Physician Documentation using Structured Templates; Intrusion/Device Protection
Full physician documentation (e.g., progress notes, consult notes, discharge summaries, problem/diagnosis list, etc.) with structured templates and discrete data is implemented for at least 50 percent of the hospital. Capability must be in use in the ED, but ED is excluded from 50% rule.
Hospital can track and report on the timeliness of nurse order/task completion.
Intrusion prevention system is in use to not only detect possible intrusions, but also prevent intrusions. Hospital-owned portable devices are recognized and properly authorized to operate on the network, and can be wiped remotely if lost or stolen.
CPOE with CDS; Nursing and Allied Health Documentation; Basic Business Continuity
50 percent of all medical orders are placed using Computerized Practitioner Order Entry (CPOE) by any clinician licensed to create orders. CPOE is supported by a clinical decision support (CDS) rules engine for rudimentary conflict checking, and orders are added to the nursing and CDR environment.
CPOE is in use in the Emergency Department, but not counted in the 50% rule.
Nursing/allied health professional documentation has reached 90% (excluding the ED).
Where publicly available, clinicians have access to a national or regional patient database to support decision making (e.g., medications, images, immunizations, lab results, etc.).
During EMR downtimes,clinicians have access to patient allergies, problem/diagnosis list, medications, and lab results. Network intrusion detection system in place to detect possible network intrusions.
Nurses are supported by a second level of CDS capabilities related to evidence-based medicine protocols (e.g., risk assessment scores trigger recommended nursing tasks).
Nursing and Allied Health Documentation; eMAR; Role-Based Security
50 percent of nursing/allied health professional documentation (e.g., vital signs, flowsheets, nursing notes, nursing tasks, care plans) is implemented and integrated with the CDR (hospital defines formula).
Capability must be in use in the ED, but ED is excluded from 50% rule.
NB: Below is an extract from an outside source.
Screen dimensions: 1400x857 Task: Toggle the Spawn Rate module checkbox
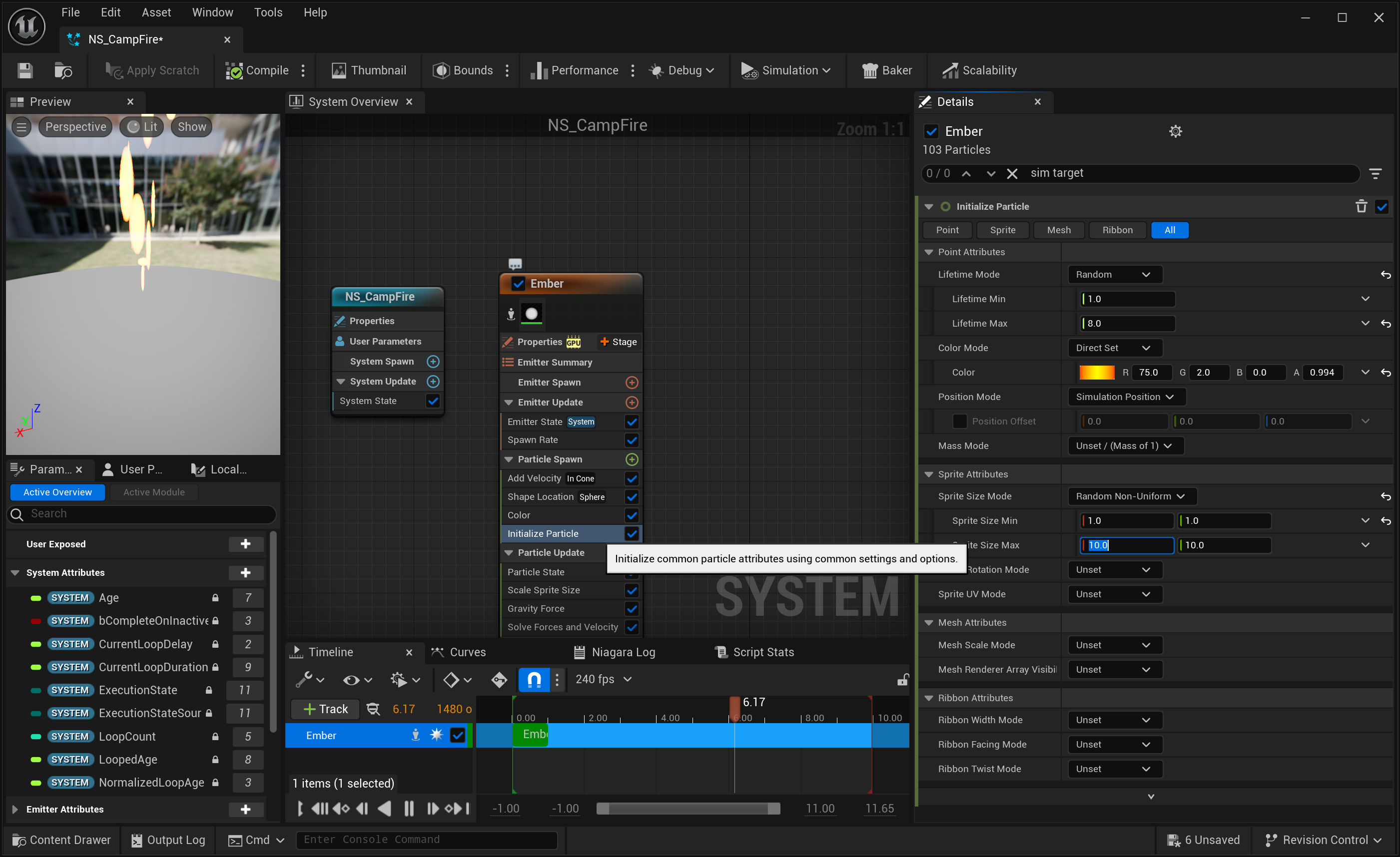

The Electronic Medication Administration Record application (eMAR) is implemented.
Role-based access control (RBAC) is implemented.
CDR; Internal Interoperability; Basic Security
Major ancillary clinical systems are enabled with internal interoperability feeding data to a single clinical data repository (CDR) or fully integrated data stores that provide seamless clinician access from a single user interface for reviewing all orders, results, and radiology and cardiology images.
The CDR/data stores contain a controlled medical vocabulary and order verification is supported by a clinical decision support (CDS) rules engine for rudimentary conflict checking.
Information from document imaging systems may be linked to the CDR at this stage.
Basic security policies and capabilities addressing physical access, acceptable use, mobile security, encryption, antivirus/anti-malware, and data destruction.
Ancillaries - Laboratory, Pharmacy, and Radiology/Cardiology information systems; PACS; Digital non-DICOM image management
- All three major ancillary clinical systems are installed (i.e., pharmacy, laboratory, and radiology).
- A full complement of radiology and cardiology PACS systems provides medical images to physicians via an intranet and displaces all film-based images. Patient-centric storage of non-DICOM images is also available.
All three ancillaries not installed
The organization has not installed all of the three key ancillary department systems (laboratory, pharmacy, and radiology).